• Problem details: Repeat only the stretch of lines below that runs from the line with "Task: Click the page number input field" through the line with "Image resolution: width=2420", unaltered.

• Records to process:
—————
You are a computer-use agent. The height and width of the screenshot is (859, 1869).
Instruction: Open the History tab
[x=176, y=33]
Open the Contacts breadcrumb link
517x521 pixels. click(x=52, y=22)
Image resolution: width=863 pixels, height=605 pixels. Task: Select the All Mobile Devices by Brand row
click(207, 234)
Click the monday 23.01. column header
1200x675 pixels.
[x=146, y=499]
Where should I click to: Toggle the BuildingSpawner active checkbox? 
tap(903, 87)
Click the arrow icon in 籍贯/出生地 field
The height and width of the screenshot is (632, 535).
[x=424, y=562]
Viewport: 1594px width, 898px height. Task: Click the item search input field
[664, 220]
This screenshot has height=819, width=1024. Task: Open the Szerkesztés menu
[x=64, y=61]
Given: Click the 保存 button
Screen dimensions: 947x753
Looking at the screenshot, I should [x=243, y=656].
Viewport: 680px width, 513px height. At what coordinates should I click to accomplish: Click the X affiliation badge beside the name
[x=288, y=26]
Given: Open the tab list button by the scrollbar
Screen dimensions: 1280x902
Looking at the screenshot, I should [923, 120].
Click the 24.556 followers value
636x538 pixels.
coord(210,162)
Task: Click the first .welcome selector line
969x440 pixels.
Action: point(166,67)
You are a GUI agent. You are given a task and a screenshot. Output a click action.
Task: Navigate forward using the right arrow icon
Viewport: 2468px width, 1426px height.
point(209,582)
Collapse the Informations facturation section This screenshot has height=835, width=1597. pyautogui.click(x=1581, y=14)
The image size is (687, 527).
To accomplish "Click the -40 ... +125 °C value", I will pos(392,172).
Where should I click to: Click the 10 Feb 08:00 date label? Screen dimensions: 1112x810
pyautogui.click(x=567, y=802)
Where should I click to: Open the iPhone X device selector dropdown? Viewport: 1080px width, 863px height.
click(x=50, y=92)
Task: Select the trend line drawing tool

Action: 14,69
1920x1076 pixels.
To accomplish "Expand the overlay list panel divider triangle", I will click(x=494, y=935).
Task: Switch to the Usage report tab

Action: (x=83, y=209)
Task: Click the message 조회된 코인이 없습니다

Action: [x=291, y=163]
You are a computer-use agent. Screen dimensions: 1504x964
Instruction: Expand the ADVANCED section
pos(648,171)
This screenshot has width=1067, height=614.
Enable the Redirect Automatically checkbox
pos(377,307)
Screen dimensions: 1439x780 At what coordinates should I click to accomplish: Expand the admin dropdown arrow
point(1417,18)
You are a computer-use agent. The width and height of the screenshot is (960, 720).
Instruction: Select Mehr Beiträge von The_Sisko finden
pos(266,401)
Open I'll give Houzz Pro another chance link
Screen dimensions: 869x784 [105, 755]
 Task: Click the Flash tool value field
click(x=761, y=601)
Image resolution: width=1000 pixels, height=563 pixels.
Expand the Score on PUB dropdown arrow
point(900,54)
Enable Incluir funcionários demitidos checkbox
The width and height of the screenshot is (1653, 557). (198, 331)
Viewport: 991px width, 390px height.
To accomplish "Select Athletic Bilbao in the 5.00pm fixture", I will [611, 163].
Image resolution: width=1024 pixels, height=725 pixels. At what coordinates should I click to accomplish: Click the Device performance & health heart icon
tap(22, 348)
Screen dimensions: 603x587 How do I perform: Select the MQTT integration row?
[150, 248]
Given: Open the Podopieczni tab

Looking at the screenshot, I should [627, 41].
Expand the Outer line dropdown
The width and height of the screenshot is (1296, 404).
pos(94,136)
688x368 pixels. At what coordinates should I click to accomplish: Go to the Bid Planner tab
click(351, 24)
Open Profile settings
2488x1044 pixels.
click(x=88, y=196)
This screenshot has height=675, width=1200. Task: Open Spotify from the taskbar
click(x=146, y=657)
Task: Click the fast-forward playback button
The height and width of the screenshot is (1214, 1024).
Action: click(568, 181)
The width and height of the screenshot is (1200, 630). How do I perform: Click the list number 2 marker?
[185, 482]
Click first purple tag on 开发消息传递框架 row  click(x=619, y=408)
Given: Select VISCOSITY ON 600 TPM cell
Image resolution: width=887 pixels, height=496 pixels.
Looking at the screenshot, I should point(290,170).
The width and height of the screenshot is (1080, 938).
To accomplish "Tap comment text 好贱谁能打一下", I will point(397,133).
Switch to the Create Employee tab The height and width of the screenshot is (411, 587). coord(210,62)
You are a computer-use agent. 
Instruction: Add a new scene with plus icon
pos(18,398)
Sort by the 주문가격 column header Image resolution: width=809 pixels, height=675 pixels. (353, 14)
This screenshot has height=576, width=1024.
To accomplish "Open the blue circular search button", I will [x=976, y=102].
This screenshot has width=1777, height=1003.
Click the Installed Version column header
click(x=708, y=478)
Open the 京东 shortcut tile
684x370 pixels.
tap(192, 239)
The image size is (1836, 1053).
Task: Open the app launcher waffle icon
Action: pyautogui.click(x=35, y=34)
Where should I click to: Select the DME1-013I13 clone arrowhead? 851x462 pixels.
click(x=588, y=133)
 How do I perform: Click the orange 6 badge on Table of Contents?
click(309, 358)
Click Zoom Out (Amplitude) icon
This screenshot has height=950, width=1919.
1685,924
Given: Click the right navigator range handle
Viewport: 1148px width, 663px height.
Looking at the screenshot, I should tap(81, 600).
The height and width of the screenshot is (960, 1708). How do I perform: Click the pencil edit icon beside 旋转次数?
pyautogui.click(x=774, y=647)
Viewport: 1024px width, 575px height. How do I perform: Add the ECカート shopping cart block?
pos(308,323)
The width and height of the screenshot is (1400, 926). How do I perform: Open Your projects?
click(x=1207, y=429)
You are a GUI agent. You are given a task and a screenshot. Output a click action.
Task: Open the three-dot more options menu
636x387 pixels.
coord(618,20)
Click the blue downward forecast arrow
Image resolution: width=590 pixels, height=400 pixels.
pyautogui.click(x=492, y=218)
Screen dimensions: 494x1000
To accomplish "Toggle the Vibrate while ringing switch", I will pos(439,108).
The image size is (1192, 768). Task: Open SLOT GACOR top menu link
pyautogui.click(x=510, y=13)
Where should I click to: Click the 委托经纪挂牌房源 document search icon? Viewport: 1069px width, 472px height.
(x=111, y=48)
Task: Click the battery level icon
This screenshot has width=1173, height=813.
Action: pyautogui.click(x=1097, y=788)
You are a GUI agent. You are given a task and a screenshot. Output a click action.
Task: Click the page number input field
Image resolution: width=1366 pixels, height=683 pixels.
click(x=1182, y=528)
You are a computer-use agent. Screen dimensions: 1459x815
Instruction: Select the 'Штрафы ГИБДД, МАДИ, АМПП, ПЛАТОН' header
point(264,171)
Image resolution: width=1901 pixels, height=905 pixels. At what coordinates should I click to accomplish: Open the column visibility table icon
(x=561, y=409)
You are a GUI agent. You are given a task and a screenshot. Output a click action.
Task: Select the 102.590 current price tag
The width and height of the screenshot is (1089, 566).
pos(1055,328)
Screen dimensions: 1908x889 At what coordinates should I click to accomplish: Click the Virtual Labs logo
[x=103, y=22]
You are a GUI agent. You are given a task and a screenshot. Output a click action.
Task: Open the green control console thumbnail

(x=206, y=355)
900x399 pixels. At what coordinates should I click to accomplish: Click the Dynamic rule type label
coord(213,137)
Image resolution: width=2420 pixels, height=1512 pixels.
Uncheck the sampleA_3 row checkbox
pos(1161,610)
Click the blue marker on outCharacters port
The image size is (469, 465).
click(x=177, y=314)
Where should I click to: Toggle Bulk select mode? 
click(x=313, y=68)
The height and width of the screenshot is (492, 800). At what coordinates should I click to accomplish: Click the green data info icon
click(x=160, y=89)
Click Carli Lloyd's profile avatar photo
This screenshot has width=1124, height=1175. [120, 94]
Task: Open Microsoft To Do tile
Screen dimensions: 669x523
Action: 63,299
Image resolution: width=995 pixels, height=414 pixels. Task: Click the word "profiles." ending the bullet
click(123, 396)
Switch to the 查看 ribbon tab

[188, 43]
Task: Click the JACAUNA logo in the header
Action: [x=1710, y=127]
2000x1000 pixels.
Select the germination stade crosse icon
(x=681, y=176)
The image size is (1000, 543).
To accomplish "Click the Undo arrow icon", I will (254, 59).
—————
• Completed task:
Task: Click the page number input field
Image resolution: width=1366 pixels, height=683 pixels.
click(x=1182, y=528)
You are a computer-use agent. Screen dimensions: 1459x815
Instruction: Select the 'Штрафы ГИБДД, МАДИ, АМПП, ПЛАТОН' header
point(264,171)
Image resolution: width=1901 pixels, height=905 pixels. At what coordinates should I click to accomplish: Open the column visibility table icon
(x=561, y=409)
You are a GUI agent. You are given a task and a screenshot. Output a click action.
Task: Select the 102.590 current price tag
The width and height of the screenshot is (1089, 566).
pos(1055,328)
Screen dimensions: 1908x889 At what coordinates should I click to accomplish: Click the Virtual Labs logo
[x=103, y=22]
You are a GUI agent. You are given a task and a screenshot. Output a click action.
Task: Open the green control console thumbnail

(x=206, y=355)
900x399 pixels. At what coordinates should I click to accomplish: Click the Dynamic rule type label
coord(213,137)
Image resolution: width=2420 pixels, height=1512 pixels.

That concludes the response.